Documentation

There exist three levels of configurations, each distinct and isolated, referenced by lower levels via a unique naming scheme and typically owned by different roles within an organization:

1. Artifacts: defined by standard library or plugin developers per distinct reliability artifact.

2. Blueprints: reusable templates defined by observability experts that build upon artifacts to codify common reliability patterns.

3. Expectations: defined by service owners per service, referencing blueprints.

stardust

An example of how the file types interact across a typical engineering organization

Thus, for the SLO artifact, we might see something like this:

stardust

The same diagram from above made up of examples for the SLO reliability artifact

Artifacts are released as part of the standard library. Within an organization, observability experts create common abstractions (blueprints), working alongside service owners to establish expectations for their services.
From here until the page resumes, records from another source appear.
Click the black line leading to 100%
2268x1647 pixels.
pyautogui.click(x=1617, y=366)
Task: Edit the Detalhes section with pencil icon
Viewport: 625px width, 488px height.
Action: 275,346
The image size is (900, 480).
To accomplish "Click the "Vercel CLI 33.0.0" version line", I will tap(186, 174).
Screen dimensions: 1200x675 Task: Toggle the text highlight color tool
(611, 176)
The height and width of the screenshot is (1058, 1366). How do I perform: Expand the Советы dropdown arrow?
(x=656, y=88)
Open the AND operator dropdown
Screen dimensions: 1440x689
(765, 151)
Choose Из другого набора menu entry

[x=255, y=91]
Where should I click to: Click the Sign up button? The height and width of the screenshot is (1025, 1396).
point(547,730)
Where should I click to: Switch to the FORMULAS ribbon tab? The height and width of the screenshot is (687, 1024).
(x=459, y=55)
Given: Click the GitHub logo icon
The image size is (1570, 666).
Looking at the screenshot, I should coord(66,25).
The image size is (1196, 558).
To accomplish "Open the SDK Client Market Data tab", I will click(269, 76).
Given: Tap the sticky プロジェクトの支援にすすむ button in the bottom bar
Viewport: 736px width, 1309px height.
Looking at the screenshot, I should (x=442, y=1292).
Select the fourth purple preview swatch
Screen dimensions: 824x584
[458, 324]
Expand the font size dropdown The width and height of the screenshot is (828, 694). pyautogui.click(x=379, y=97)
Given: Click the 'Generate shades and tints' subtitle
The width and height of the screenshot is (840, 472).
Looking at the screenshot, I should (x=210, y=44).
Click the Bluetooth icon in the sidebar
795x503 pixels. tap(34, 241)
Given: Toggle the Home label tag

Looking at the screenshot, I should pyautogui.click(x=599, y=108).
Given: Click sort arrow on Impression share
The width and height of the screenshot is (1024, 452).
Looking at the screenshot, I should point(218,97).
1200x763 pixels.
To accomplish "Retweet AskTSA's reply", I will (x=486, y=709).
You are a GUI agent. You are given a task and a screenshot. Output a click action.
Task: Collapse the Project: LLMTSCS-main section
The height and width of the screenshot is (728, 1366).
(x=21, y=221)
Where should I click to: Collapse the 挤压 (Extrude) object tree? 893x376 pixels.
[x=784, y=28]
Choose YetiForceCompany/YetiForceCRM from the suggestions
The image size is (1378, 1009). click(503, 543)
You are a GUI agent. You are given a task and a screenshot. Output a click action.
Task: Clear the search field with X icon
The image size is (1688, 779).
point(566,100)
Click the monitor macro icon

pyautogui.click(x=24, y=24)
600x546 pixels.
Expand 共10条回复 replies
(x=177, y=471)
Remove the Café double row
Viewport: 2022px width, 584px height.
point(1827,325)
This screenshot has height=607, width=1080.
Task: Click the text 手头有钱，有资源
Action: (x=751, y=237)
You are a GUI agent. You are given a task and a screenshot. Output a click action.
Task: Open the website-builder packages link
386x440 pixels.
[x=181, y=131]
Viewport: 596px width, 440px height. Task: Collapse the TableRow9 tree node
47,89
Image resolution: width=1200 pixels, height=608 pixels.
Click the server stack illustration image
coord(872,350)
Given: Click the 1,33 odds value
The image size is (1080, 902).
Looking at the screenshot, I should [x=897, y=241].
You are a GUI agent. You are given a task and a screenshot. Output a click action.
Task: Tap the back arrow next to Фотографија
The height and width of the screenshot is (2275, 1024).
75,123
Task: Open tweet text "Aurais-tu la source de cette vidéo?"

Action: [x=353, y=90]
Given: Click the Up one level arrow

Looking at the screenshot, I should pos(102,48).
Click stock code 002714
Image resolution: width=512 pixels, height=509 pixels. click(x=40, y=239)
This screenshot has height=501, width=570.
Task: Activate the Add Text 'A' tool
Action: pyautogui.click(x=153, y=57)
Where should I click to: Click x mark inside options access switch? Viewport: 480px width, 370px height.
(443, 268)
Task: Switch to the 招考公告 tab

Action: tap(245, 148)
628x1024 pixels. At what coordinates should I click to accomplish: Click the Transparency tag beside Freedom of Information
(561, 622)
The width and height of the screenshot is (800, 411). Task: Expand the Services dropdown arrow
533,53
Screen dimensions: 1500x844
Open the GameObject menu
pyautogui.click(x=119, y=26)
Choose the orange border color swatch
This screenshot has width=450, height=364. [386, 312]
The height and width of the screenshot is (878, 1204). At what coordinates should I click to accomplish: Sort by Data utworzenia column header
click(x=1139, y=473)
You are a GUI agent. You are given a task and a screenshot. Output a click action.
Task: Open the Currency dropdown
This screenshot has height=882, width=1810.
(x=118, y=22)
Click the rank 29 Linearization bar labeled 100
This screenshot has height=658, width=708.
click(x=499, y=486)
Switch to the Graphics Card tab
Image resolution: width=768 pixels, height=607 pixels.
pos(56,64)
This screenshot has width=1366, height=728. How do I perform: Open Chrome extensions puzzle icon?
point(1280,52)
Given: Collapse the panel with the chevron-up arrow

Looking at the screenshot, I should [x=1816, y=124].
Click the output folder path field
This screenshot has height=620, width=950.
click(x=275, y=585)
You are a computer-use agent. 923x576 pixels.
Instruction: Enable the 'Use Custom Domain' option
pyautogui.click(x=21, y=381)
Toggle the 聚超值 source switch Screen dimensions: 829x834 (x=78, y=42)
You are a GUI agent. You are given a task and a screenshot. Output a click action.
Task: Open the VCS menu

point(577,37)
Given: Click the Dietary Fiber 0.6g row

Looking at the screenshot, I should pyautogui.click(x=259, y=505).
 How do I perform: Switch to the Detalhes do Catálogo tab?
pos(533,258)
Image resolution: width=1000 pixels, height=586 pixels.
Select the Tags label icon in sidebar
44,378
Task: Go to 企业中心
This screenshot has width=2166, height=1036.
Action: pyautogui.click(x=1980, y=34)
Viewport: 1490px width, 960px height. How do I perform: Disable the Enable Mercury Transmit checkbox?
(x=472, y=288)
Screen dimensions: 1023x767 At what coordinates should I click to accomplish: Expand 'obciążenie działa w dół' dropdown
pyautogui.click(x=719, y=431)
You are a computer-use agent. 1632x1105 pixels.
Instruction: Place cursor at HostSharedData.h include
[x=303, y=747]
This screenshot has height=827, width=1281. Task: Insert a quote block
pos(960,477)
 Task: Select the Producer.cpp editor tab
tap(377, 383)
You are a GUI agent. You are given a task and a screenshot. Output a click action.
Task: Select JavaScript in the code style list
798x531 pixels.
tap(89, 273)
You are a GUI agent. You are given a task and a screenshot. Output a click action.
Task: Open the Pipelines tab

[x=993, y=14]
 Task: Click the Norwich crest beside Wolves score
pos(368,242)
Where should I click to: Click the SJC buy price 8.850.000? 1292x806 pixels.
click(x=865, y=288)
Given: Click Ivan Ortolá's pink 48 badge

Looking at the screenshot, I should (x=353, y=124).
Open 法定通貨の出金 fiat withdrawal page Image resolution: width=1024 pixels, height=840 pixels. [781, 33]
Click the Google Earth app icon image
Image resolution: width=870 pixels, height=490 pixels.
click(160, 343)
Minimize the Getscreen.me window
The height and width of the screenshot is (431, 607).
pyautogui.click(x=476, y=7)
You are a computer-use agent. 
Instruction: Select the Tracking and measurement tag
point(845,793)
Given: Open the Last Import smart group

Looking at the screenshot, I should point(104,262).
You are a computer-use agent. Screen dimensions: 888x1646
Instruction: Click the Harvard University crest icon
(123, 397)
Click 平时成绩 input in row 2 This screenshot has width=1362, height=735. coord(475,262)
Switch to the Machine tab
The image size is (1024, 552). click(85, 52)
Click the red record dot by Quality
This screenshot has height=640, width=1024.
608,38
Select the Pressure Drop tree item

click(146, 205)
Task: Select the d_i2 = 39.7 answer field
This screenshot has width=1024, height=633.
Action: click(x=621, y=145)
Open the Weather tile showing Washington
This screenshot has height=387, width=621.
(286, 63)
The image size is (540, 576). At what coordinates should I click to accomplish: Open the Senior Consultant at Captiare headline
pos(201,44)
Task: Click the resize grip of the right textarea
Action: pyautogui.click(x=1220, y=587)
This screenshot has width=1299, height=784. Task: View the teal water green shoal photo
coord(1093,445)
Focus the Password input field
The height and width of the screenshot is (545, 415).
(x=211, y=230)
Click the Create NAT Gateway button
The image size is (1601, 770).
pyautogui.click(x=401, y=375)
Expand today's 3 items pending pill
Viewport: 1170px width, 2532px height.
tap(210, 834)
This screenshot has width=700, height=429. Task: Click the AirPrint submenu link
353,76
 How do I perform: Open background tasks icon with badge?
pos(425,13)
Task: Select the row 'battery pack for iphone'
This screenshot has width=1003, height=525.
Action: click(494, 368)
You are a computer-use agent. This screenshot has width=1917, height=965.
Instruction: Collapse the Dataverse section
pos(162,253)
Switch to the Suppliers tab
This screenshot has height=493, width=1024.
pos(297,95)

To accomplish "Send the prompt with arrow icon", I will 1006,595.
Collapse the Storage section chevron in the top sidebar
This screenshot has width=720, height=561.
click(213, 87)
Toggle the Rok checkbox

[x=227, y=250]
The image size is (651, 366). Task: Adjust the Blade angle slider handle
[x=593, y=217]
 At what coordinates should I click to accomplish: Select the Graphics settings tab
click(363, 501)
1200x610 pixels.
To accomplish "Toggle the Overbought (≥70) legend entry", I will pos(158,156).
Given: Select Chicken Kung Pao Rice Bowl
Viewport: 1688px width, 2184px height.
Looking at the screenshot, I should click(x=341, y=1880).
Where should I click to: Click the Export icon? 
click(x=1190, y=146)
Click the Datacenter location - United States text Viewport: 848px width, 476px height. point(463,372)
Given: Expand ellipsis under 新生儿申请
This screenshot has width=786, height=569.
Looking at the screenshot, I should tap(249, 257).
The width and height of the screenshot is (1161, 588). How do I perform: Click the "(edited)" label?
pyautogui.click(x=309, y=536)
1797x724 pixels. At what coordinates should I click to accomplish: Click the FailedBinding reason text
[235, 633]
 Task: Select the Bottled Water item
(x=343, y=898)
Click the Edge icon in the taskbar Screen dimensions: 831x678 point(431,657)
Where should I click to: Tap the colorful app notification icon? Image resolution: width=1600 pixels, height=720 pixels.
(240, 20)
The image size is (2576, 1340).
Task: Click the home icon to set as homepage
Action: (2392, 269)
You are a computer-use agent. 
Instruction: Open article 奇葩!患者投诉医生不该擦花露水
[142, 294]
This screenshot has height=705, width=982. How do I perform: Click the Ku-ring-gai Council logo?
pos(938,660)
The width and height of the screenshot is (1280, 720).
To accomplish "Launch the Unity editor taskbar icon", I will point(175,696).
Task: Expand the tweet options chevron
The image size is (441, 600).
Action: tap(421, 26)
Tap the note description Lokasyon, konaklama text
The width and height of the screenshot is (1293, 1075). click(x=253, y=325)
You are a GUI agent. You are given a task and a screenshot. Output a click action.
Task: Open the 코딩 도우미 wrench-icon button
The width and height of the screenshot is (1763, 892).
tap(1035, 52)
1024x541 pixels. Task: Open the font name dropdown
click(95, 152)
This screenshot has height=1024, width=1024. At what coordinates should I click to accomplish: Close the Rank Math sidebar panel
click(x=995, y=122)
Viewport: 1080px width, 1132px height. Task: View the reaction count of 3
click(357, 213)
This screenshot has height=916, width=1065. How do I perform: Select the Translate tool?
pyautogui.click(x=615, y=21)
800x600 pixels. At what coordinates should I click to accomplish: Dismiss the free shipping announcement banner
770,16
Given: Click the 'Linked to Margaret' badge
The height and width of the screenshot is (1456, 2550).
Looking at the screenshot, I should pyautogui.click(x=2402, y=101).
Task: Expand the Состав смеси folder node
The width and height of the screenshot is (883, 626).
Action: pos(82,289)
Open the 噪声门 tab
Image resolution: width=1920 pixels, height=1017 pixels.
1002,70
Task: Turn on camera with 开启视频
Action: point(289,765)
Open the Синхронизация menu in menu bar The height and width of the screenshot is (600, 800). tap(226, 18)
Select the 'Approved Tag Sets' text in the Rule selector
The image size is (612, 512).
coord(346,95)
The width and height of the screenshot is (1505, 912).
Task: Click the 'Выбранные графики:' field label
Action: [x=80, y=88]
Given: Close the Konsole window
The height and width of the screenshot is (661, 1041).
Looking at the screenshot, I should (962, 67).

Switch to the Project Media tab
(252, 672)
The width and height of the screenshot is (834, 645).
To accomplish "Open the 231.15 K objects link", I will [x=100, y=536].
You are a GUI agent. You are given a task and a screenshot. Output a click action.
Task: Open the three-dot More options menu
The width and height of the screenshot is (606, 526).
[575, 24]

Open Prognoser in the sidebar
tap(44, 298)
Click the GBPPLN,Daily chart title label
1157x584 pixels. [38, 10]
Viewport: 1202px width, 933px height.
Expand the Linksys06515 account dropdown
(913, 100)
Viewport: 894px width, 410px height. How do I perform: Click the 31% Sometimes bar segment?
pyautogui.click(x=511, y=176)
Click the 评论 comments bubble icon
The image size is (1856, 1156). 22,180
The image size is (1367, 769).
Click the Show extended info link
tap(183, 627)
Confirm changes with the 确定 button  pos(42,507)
The documentation is split by persona with sufficient details for each to operate within their domain.


Standard Library Developers

Artifacts Explanation

An artifact surfaces the standard library or a plugin's interface - it defines the expected values on which the logic operates. An SLO artifact would require thresholds and queries while a systems modelling artifact might require dependency relationships.

An artifact is a .json file with the following required fields per artifact.

Attribute Expected Type Description
name String Unique within a single artifacts.json file.
version String Semantic version of the artifact (e.g., "0.0.1").
base_params Dict(String, AcceptedTypes) Parameters that flow through blueprints to service owners. Blueprints may leave these for service owners to specify, or provide defaults in blueprint inputs.
params Dict(String, AcceptedTypes) Parameters that must be provided by blueprints using this artifact. These cannot be deferred to service owners.

So, an example would look like:

{
  "artifacts": [
    {
      "name": "SLO",
      "version": "0.0.1",
      "base_params": {
        "threshold": "Float",
        "window_in_days": "Integer"
      },
      "params": {
        "queries": "Dict(String, String)",
        "value": "String",
        "vendor": "String"
      }
    }
  ]
}

Documentation and Distribution

Artifacts are distributed with the core Caffeine binary. Documentation is available on the Standard Library Reference page. Organizations can extend Caffeine with custom artifacts via plugins.


Observability Experts

Blueprints Explained

Blueprints represent common abstractions over reliability artifacts typically used to codify (either completely or partially, i.e. templatized) well known, common patterns. Per blueprint take the form of:

Attribute Expected Type Description
name String Unique within a single blueprints.json file.
artifact_ref String An identifier referencing an artifact.
params Dict(String, AcceptedTypes) A collection of input names mapped to input types of attributes required to be defined by service expectations that invoke it.
inputs Dict(String, Any) A collection of input names mapped to input values satisfying the params required by the referenced artifact.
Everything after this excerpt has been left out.